Vision QC Inspector

Vision QC Inspector (PyTorch + OpenCV)

We built a computer vision quality-control pipeline for high-speed assembly lines, capable of flagging defects like scratches, misalignments, missing parts, and wrong labels in real time. The system inspects every unit on the line, not just random samples, and pushes decisions directly into the plant’s MES.

Using optimized PyTorch models and an OpenCV-based preprocessing stack, the solution runs on edge devices on the shop floor, delivering sub-100ms inference per frame. Operators see live overlays, alerts, and hold actions without slowing down throughput.

CNN defect detection Edge inference & GPU MES integration Live overlays & dashboards
Impact at a glance

Sub-100ms

Per-part inference

↓ False accepts

Defects caught before shipping

24/7

Unattended inspection

Line-safe

No throughput impact

The system reduced manual inspection load, tightened process capability, and gave operations real-time visibility into where and when defects appear along the line.

Problem

Manual visual inspection was:

  • Subjective and inconsistent between shifts and inspectors.
  • Too slow to keep up with high-speed lines without bottlenecks.
  • Missing subtle defects that later caused rework and returns.
Solution

We introduced an AI-driven vision QC pipeline:

  • Camera-based inspection at multiple stations along the line.
  • PyTorch detection models trained on real production footage.
  • OpenCV preprocessing for lighting normalization and alignment.
  • Direct hold/accept decisions integrated into the MES workflow.
Outcome

The Vision QC Inspector delivered:

  • Higher detection rates on critical defects vs. manual-only QA.
  • Lower scrap and rework costs through earlier detection.
  • Data-driven insights on which stations and batches fail most.

Architecture overview

The vision pipeline runs on edge hardware mounted near the line, with models tuned specifically for noisy factory conditions (glare, vibration, part variation). The plant’s MES only sees simple pass/fail events and defect codes — all the heavy AI work is local.

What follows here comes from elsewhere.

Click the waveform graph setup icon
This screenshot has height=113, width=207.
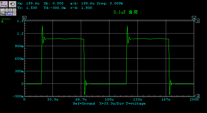coord(4,4)

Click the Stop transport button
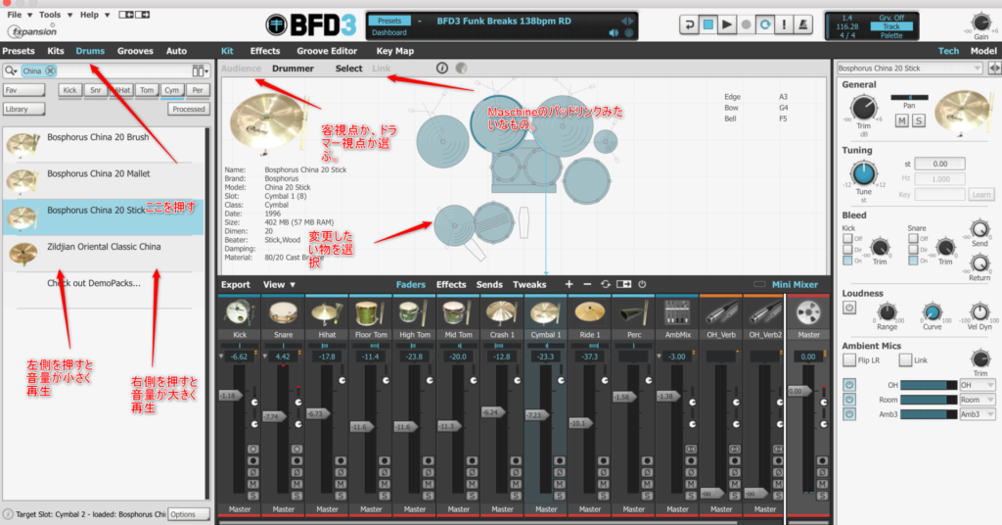[x=709, y=23]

  • Camera capture – Industrial cameras stream frames from the line at defined checkpoints.
  • Preprocessing – OpenCV handles ROI cropping, deblurring, color normalization, and perspective correction.
  • Model inference – PyTorch CNN/detector evaluates each frame for scratches, gaps, misalignments, foreign objects, and missing components.
  • Decision & overlay – The edge device renders bounding boxes/heatmaps on a local screen and returns a pass/fail + defect code.
  • MES integration – Events are pushed to the MES to trigger automatic holds, rework routes, and dashboards.
Key features in production
Multi-defect library

Models trained to recognize multiple defect types per product family, with configurable severity thresholds per plant.

Edge-first design

Runs entirely at the edge to avoid cloud latency and keep production data inside the factory network.

Operator feedback loop

When an operator overrides a decision, that data is logged and can be used to retrain and improve the models over time.

Dashboards & reporting

Per-line and per-shift defect dashboards help quality and process engineers focus on the highest-impact issues first.

The setup is designed to be replicated: new lines or plants can be onboarded by calibrating cameras, capturing a dataset, and reusing the same core pipeline.

AI & CV capabilities
  • Convolutional neural networks for defect detection and classification.
  • Classical OpenCV for preprocessing, edge detection, and alignment.
  • Model calibration to balance false positives vs. false negatives.
  • Active learning loop based on operator feedback and new defects.
Engineering & integration
  • PyTorch for model training, export, and optimized inference builds.
  • OpenCV-based camera and image pipeline on the edge device.
  • Integration with existing MES/SCADA for events and defect codes.
  • Logging, health checks, and watchdogs for 24/7 uptime.
Typical use cases
  • Electronics assembly lines (missing components, solder defects).
  • Automotive and metal parts (scratches, dents, misalignments).
  • Packaging lines (label presence/position, seal integrity).
  • Any high-volume manufacturing line where every unit must be inspected.